Problem details:
From the entries below, copy every line that holds the word "will".

Data excerpts:
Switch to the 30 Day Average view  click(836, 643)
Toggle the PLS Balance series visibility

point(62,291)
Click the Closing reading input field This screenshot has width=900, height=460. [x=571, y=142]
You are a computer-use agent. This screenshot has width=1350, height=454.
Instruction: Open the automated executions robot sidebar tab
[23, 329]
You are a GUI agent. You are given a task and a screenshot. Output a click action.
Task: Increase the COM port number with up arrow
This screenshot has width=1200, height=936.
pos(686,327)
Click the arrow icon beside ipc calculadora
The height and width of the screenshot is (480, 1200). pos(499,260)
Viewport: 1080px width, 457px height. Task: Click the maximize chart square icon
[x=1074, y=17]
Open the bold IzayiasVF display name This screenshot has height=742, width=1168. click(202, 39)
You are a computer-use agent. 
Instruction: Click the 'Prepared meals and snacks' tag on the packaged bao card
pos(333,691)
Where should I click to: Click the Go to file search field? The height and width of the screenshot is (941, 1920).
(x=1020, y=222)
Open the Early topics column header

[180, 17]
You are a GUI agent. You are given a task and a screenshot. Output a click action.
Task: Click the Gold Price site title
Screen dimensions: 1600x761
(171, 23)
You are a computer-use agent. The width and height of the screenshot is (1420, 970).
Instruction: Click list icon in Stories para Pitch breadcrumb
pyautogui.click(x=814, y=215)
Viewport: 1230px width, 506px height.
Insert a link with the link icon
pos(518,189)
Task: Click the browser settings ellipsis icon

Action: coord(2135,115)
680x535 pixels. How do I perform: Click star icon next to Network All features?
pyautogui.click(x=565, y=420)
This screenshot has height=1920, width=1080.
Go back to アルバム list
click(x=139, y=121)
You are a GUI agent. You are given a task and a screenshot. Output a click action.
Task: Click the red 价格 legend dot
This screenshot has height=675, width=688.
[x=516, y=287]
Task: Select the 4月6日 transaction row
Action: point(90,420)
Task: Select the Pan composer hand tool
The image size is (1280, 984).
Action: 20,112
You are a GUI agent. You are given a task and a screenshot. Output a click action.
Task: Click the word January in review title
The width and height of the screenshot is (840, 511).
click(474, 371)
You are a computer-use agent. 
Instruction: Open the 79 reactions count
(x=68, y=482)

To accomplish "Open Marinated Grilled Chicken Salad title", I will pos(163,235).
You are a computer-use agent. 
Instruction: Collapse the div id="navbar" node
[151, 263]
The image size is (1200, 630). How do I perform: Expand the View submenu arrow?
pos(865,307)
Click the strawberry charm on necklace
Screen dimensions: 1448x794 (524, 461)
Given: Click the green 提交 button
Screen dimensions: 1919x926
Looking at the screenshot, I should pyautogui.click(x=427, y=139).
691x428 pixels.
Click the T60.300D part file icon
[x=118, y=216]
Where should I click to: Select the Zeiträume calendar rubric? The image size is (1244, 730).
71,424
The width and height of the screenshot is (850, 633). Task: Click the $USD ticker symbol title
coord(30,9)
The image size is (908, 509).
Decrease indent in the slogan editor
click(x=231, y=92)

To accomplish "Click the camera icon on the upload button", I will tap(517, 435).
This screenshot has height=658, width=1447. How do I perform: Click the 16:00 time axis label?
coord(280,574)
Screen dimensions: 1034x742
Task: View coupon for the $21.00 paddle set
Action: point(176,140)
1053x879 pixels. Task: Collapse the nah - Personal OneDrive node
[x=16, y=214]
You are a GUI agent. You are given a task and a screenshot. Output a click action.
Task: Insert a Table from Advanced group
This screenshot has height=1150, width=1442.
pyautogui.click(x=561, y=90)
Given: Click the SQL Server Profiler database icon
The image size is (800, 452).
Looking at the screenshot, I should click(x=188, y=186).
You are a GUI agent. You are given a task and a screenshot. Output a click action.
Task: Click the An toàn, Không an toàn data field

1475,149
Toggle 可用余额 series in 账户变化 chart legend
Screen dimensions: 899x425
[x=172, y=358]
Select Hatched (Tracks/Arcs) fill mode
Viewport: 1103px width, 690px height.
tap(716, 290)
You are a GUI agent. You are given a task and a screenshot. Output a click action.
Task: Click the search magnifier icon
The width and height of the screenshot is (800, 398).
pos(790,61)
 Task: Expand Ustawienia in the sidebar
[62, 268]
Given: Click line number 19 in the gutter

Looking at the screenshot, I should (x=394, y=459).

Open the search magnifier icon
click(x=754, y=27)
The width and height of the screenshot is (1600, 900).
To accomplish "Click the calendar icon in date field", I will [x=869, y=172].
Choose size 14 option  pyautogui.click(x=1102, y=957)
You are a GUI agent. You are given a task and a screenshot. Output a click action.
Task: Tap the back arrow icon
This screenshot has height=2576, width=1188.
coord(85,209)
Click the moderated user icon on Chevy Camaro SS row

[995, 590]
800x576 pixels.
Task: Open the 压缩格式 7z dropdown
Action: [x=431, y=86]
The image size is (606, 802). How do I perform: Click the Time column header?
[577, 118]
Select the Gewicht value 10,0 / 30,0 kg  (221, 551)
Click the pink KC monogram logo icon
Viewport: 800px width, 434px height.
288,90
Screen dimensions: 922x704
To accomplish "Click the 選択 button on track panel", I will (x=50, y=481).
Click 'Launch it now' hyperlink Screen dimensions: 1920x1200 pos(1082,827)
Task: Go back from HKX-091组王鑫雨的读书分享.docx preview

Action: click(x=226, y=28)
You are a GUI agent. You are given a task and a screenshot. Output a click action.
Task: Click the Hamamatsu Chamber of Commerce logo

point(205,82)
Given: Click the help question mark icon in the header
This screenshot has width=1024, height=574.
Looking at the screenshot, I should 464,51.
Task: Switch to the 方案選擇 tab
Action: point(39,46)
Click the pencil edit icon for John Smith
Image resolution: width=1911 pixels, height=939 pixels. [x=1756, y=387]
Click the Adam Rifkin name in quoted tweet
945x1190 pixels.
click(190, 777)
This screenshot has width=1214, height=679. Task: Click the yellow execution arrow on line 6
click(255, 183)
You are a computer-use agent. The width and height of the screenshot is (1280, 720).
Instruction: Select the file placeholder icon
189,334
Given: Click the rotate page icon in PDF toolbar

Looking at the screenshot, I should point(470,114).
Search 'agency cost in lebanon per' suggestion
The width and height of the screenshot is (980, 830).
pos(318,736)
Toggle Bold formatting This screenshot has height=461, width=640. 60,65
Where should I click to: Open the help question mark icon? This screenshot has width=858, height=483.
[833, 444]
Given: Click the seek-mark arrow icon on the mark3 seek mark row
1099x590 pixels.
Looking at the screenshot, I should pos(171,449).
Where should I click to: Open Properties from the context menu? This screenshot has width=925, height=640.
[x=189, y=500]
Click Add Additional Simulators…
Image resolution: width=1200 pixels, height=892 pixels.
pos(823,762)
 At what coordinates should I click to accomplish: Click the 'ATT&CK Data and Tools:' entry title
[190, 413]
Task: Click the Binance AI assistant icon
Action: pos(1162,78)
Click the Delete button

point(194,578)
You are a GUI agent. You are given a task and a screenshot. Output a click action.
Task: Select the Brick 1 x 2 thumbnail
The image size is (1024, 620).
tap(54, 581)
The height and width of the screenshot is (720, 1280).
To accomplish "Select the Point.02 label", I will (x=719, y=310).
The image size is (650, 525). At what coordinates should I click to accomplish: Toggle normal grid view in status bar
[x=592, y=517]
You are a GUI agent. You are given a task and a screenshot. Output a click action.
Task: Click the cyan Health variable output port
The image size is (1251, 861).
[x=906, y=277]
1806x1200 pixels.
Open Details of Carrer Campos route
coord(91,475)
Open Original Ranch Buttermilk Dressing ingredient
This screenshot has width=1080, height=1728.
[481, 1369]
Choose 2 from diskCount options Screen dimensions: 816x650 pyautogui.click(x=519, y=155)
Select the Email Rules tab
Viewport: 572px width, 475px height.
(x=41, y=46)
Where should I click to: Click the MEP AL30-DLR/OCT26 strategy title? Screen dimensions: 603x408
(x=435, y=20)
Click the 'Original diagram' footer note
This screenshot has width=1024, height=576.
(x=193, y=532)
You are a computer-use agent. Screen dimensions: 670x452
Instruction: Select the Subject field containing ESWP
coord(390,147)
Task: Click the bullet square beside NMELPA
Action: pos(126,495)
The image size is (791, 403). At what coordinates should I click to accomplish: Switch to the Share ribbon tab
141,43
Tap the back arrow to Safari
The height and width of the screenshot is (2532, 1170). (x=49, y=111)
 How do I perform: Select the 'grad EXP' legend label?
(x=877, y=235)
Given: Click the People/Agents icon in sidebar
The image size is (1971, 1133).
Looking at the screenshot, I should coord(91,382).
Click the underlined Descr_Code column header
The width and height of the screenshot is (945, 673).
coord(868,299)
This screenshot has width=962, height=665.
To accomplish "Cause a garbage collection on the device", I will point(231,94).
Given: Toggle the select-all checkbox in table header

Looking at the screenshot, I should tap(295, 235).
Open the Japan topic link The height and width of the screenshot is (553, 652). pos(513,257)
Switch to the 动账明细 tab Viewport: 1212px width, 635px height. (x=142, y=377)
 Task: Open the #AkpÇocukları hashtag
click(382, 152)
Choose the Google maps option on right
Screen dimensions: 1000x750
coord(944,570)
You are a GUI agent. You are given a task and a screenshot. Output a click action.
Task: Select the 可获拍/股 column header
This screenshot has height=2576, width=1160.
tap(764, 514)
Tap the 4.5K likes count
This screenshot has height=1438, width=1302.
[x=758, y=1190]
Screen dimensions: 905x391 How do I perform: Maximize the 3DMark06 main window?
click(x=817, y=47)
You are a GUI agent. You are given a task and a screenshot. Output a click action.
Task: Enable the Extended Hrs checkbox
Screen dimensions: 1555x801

Solved problem:
To accomplish "Open Marinated Grilled Chicken Salad title", I will pos(163,235).
To accomplish "Click the camera icon on the upload button", I will tap(517, 435).
To accomplish "Click the calendar icon in date field", I will [x=869, y=172].
To accomplish "Click the 選択 button on track panel", I will (x=50, y=481).
To accomplish "Select the Point.02 label", I will (x=719, y=310).
To accomplish "Cause a garbage collection on the device", I will point(231,94).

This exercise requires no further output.